By Mike Prokosch, Special to the Reporter
The hurricanes just keep on coming. Last week, one of the most powerful storms ever recorded left a number of Caribbean islands barely livable.
Two weeks earlier, Hurricane Harvey dumped a whole year’s rain on Houston. Refineries shut down, chemical plants caught fire, toxins flowed into the water while storm drains and sewers overflowed. Parents pulled their children through that chest-high water in plastic tubs.
And as the water began to recede, people started to ask: Why was this storm so devastating?
One reason is clear: The weather is getting much, much worse. Climate scientists have been predicting extreme storms, but they are coming along much faster than predicted. Houston didn’t have to wait a thousand years for a “thousand-year storm” like Harvey.

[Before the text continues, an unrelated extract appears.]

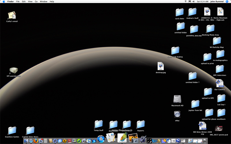This screenshot has height=144, width=231.
Task: Click the Trash icon in the Dock
Action: pos(204,141)
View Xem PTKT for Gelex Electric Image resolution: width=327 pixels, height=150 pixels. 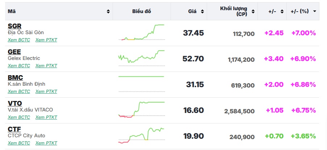tap(46, 66)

Another reason should now be clear: Houston grew too fast. The land is bayou country: swampy, flat, and slow to drain. Prairies and wetlands used to absorb rainfall, but developers paved them over and slapped buildings on them. The breakneck building boom made Houston a target for expensive storms. Floods in 2001, 2015, and 2016 killed 38 people and caused $6 billion in property damage, with the 2001 storm alone damaging 73,000 residences. And they kept building.

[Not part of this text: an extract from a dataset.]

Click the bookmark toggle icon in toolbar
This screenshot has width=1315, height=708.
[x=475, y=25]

Were they smart to put so many buildings on land that was so vulnerable to floods? Well, is it smart to put more buildings in Glover’s Corner, Port Norfolk, Columbia Point, and on the Globe site?
A developer wants to put 150 condos, a small hotel, and a restaurant on the Port Norfolk marina property. Flood maps from last year’s Climate Ready Boston report show that land will go under water during storms as soon as 2050 – sooner if climate change keeps accelerating. How will residents get out, and emergency vehicles get in, if the roads flood, as other maps show for the years after 2050?
The same maps show parts of Columbia Point under water during 2050s storms, with the surrounding area and Morrissey Boulevard flooded in following years. And Glover’s Corner, although protected from sea level rise by the Expressway, is on very low land that could easily flood in big storms.
All of which will be bad enough for people with the cars, money, and strength to get out fast. It will be far worse for the most vulnerable: people with medical conditions, old folks and children, lower-income families, people of color. They are the ones who died during Katrina and Sandy.
People with less mobility and money are stuck when storms hit. They can’t call in private rescue services. They often live in the most marginal, flood-prone places. If they survive, they lose their homes, and they don’t come back.
A Katrina, a Sandy, or a Harvey could devastate Dorchester. And it could happen well before 2050. How can we avoid such a disaster?
One step is obvious: Slow down the changing climate. Switch from fossil fuels to renewable energy as fast as we possibly can. Scientists agree that if we keep burning gas and oil, climate change will accelerate. City officials are encouraging us to weatherize our homes, but they’re not trying to switch us over to wind and solar power.
That could change very soon. In October the City Council will take up a proposal for Community Choice Energy, which would add more renewable power to the electricity we use without raising our bills, and encourage the energy industry to build more solar and wind farms. Cities around Boston are doing it successfully and most members of the city council favors that program. Mayor Walsh should endorse it now. It’s the fastest, cheapest way to start us down a fossil-free road.
Another step we can take is to hit the “pause” button for new projects until we know we can develop flood-prone land safely. East Boston and Charlestown residents are working with City Hall staff to flood-proof their neighborhoods. Floodgates, levees, and “buffer” parks that absorb storm water could help. But buildings will also need to be flood-resistant, with utilities on the roof and high first-floor ceilings. Buildings should be very energy-efficient with backup systems so they can stand alone. Neighborhoods may need to lay out some new building standards until the zoning and building codes catch up with climate reality.
Boston Planning and Development Agency staff are confident they can solve flooding problems in Glover’s Corner with buffer parks that absorb storm water. But area residents need much stronger research and analysis on climate change and sustainable development so that they can reach their own conclusions about what’s safe. BPDA needs to provide analysis about housing and displacement as well. Gentrification, displacement, and climate change are all threats to Dorchester, and especially to working-class people of color here.
The BPDA states that it strives to honor community-driven planning and to base policy decisions on strong data and analysis. Planning is about the future – our future. Let’s share the info and take the time to get it right.
Mike Prokosch of Dorchester works with Boston Climate Action Network and with community groups concerned about Glover’s Corner development.